By Gem Childe on 9th Jan 2017
The Health and Safety Authority has released a report which highlights that 44 people were killed in 2016 compared with 56 in 2015 - a 21 per cent reduction.
However, the number of deaths on farms remained high, with 21 reported in 2016, compared with 18 in 2015. Construction fatalities were down from 11 to nine.
Martin O’Halloran, chief executive of the HSA, said: “We welcome the reduction in the number of work-related fatalities last year, the lowest number since 2009. It is especially important that as the numbers at work increase, accident rates are moving in the opposite direction.
"Nevertheless we must not forget the many families that experienced devastation and tragedy in 2016. It was a time when they lost loved ones due to events that should have been prevented.”
The number of deaths related to fishing were also reduced down to three in 2016 from five in 2015 and the transportation and storage sector had one fatality compared to four in 2015.

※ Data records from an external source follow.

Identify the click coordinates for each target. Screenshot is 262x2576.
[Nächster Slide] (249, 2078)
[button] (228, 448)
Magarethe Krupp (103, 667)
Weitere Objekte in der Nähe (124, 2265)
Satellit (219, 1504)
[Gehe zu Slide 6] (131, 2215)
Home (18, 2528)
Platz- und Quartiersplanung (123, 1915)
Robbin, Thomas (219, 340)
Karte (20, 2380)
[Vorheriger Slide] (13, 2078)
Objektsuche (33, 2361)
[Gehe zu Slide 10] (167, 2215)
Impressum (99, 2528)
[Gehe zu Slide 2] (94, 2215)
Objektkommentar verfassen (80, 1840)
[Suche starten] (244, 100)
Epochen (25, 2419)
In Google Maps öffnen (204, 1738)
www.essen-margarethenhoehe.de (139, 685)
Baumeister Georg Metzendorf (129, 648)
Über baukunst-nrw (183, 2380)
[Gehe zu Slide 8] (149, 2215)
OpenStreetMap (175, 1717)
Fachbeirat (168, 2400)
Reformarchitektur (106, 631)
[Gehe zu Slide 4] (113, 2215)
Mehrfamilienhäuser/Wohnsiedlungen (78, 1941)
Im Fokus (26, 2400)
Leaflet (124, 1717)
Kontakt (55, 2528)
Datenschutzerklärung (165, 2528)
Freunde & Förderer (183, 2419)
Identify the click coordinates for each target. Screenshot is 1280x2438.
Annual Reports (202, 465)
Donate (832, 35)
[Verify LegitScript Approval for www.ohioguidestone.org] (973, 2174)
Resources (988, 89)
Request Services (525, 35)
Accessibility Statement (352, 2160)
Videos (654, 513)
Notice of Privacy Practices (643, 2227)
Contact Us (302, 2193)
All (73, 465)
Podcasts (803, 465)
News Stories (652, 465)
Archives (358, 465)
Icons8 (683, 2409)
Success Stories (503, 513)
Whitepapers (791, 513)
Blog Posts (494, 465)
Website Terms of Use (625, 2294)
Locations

Accidents involving vehicles accounted for nearly half (20) of all fatalities in 2016, across all sectors.
The county with the highest number of fatalities in 2016 was Cork with eight reported, followed by Kerry and Meath with four each. The majority of work-related deaths (30) involved 25-65 year old males. However, there were nine men over 65 killed in the agriculture sector.
Martin O’Halloran added: “The vast majority of sectors experienced a reduction in fatalities last year. However, it is clear that there is a systemic problem with safety on our farms.
"For the last seven years the agriculture sector has recorded the highest number of fatalities. Safety must become an integral part of farming culture, rather than an afterthought.”